The sign outside Tula’s Kitchen said that it served the finest Nicaraguan cuisine in Louisiana. In the 1980s, that was a safe bet. Tula Lacayo–who for about thirteen years was the consul for Nicaragua here–did all the cooking, most of it to order. Her daughter served it and gave enthusiastic explanations. The dining room was small, colorful, and sparkling clean–a happy place full of good Latin American family vibes.

Nicaraguan food is obviously Central American, but distinctly different from Mexican cookery and its other cousins. The Nicaraguan tamales–called nacatamales–are some twenty times the size of the tamales from Manuel’s. One of them makes not only a big meal, but a festive one. It’s a corn meal porridge with the texture of cooked-down grits, shredded meat, herbs, cheese, and sauce in the center. Tula would smile beatifically as she explained how nacatamales were Sunday food, a family celebration. They took all morning to make, she said, but that was part of the ritual.

My favorite savory dish at Tula’s, though, was a combo plate called the fritanga. Fried pork seasoned with achiote, fried plantains, fried cheese, and gallo pinto (a sort of warm salad of beans and rice) made it a very pretty platter and seriously delicious.

Another good one was pescado Tipitapa (named for a city in central Nicaragua). This was a whole fried fish sent out with a spicy, chunky tomato sauce. Tasty, fresh, and enormous. Tula’s answer to paella was arroz Tula: shrimp, chicken, ham, sausage, and rice, a first cousin to jambalaya.

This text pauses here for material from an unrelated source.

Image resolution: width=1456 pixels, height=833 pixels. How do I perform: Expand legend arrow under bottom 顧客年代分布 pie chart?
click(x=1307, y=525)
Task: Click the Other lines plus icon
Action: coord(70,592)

Tula grilled a mean beefsteak, too–but not until marinating it in garlic, pepper, onions, wine, and oil. A filet mignon came out slathered with chimichurri, the Central American answer to pesto. Tula’s was the first place I encountered that unique, zingy sauce, and it was so good that I still order it whenever I encounter it. (As one does pretty often these days.)

Good as all that was, the dish I remember most vividly was the house’s dessert specialty: tres leches cake. Now popular, in Tula’s day it was the first version most of us had even run into. The “three milks” of the name went into custardy cake topped with marshmallow cream, but with a wonderful lightness of texture. The perfect match for cafe con leche–the cinnamony Central American cafe au lait.

I don’t know why Tula’s closed, but my guess would be that we were nowhere near ready at that time to accept such exotic eats, and that there were not enough Nicaraguans living here back then. It would be an enormous hit today.